Step 2 – Add Them To Your Map

A vector fantasy map with settlements but no roads.

The next step is very simple; just copy your icons over to your map document and start putting them where you want them.  I’ve just thrown my icons in haphazardly, but if you’re writing a story you should think about where your settlements will go.  Settlements usually pop up near rivers and natural resources, so try putting your towns in those sorts of places.  There should also be far more towns than big cities.

One final thing to keep in mind is that there will probably be a lot more castles in your world than you’ll find on a modern map of Europe, as most castles were made of wood and have since rotted away.  It might be a good idea to make a new icon for wooden castles.  I wish I could speak more on this subject, but it’s really not more complicated than “copy/paste them in!”

Step 3 – Draw Roads

Draw your first road on the fantasy map.

Once you’ve got all the settlements done, it’s time to start drawing roads between them.  You can decide on a style for your own roads, but I’ll just use a dotted line to keep things simple.  Just draw a line from one settlement to another.  Then draw a new road to another settlement and so on.  Roads are how people travel and conduct trade, so you’ll want them wherever there’s going to be trade in your world.

Bridges

Make bridges for your map.

Where a road crosses a river, you can design a bridge icon.  Even if you don’t, it can usually just be assumed that there’s a bridge there so it’s not entirely necessary.  If you do decide you want bridges, they can be as simple as a rectangle with no stroke and two lines (one on each side).  Just put them on a layer beneath your roads and they’ll look great.  If you want, you can also add sea-routes and smaller paths, but we’ll leave it here for today.

Done!

A finished vector fantasy map with settlements.

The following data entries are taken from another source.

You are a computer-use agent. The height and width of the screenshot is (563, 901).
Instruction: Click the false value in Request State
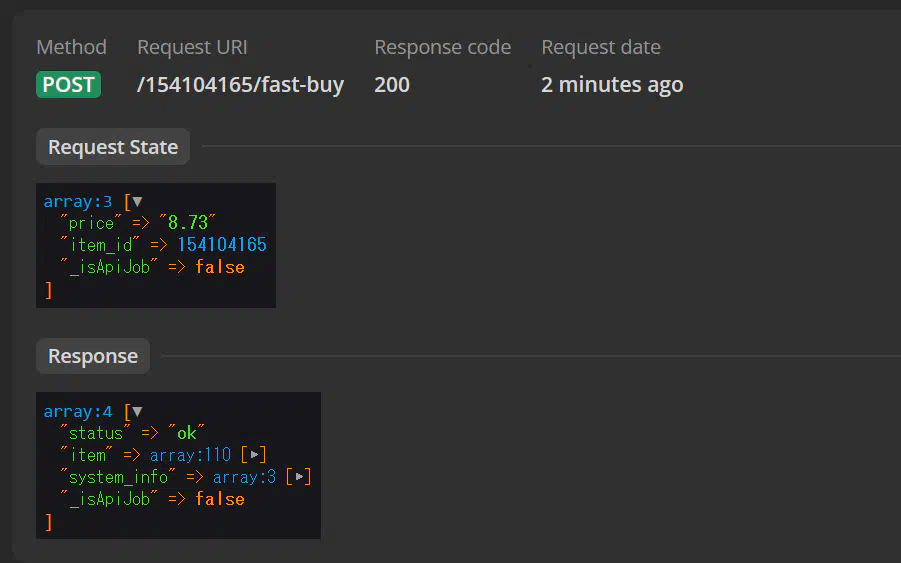(220, 267)
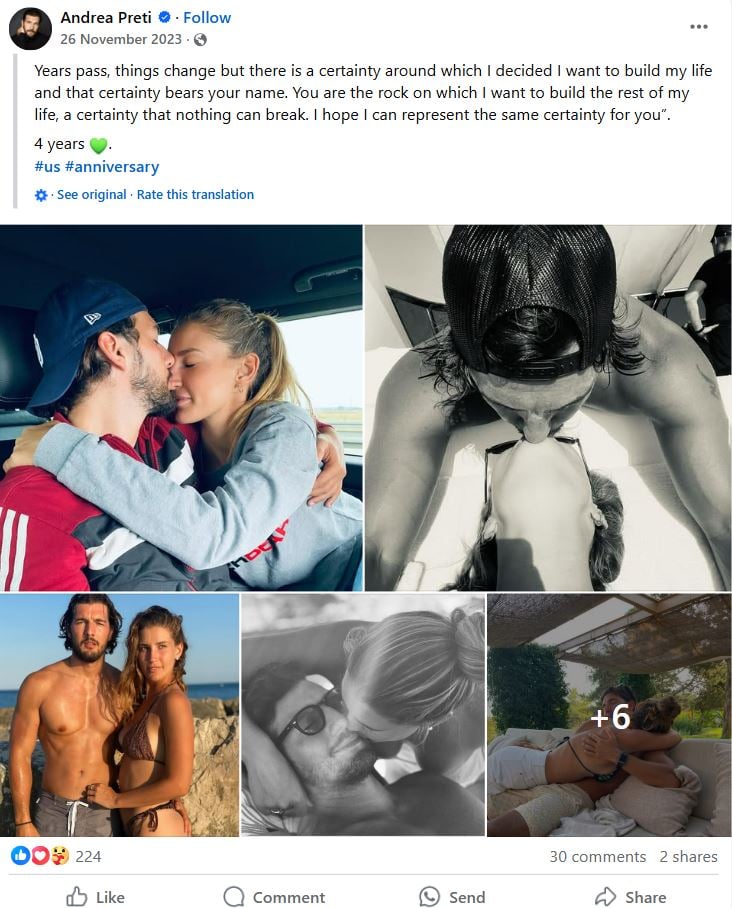Viewport: 732px width, 908px height.
Task: Click the public globe audience icon
Action: 200,39
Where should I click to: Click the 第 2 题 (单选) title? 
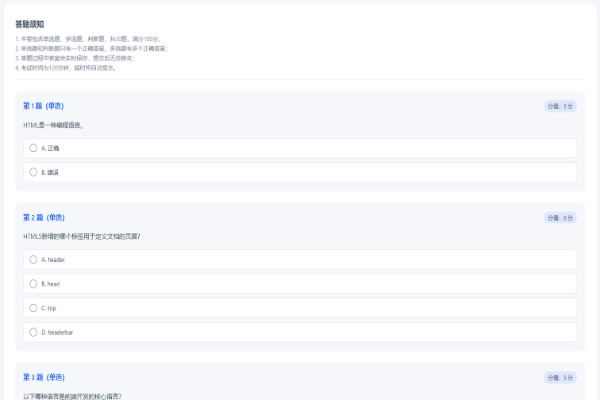(x=44, y=217)
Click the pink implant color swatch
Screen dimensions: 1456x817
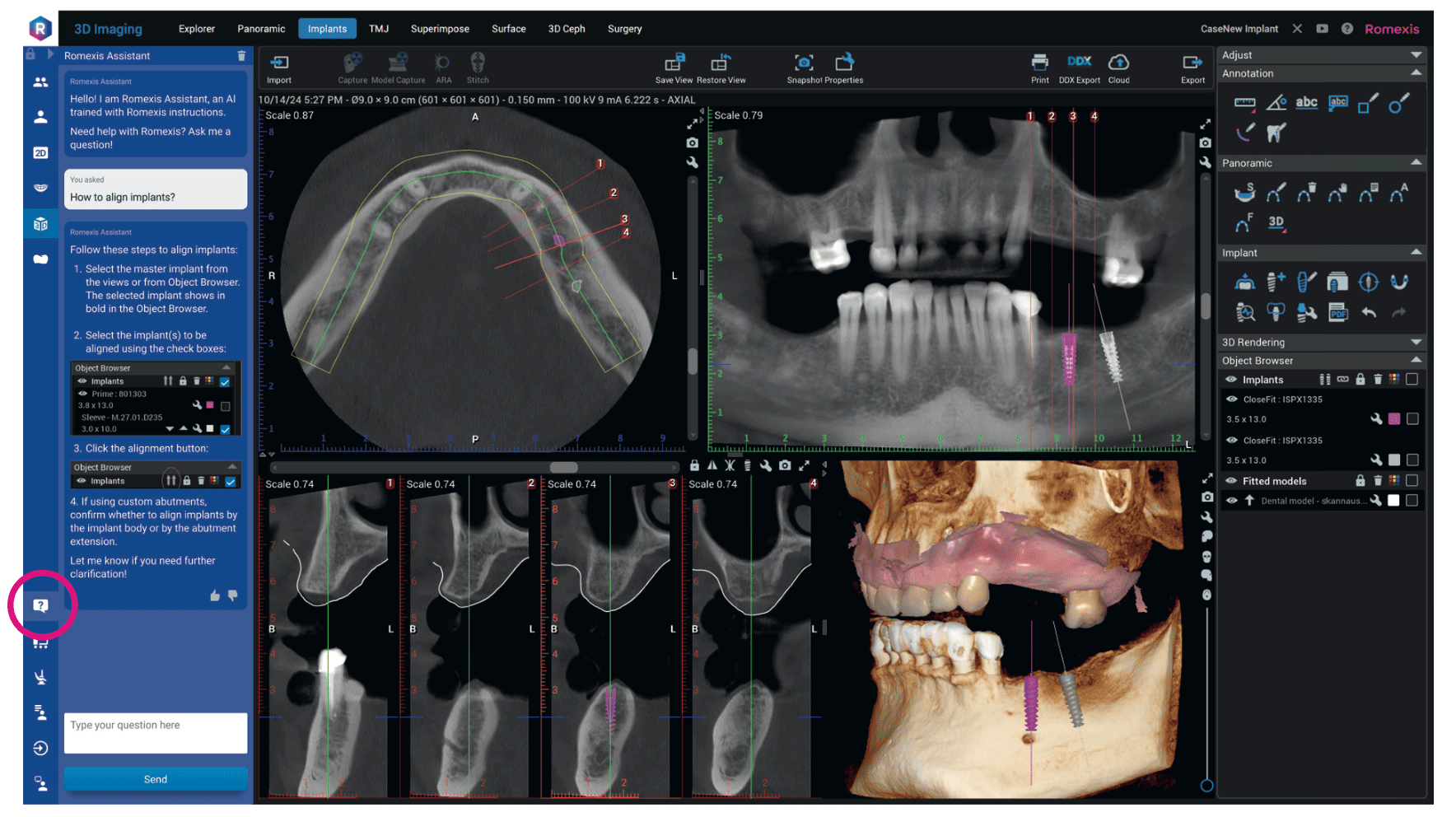tap(1393, 419)
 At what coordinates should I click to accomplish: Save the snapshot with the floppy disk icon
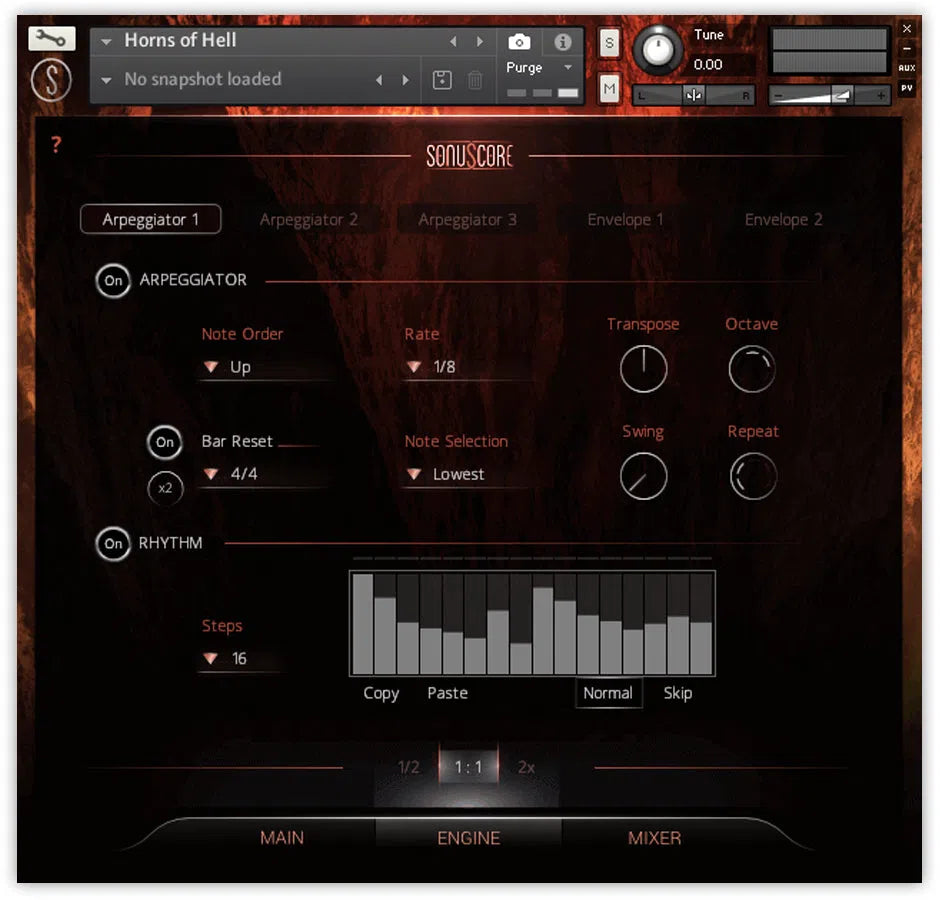(441, 79)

If you’ve been following along with these tutorials and also adding your own flourishes to your map, then chances are you’re almost done.  It might be a good idea to go back and add in anything you might have accidentally missed; I forgot the river deltas on this map, for instance.  The vector medium will let you fix these mistakes with ease.  We’ve talked about coastlines, lakes and mountains, rivers, forests, and landmarks.  I think the only thing left to do is to give them all names.  Next time we’ll be adding text labels to our map.


For this tutorial I used version 6.1 of Affinity Designer.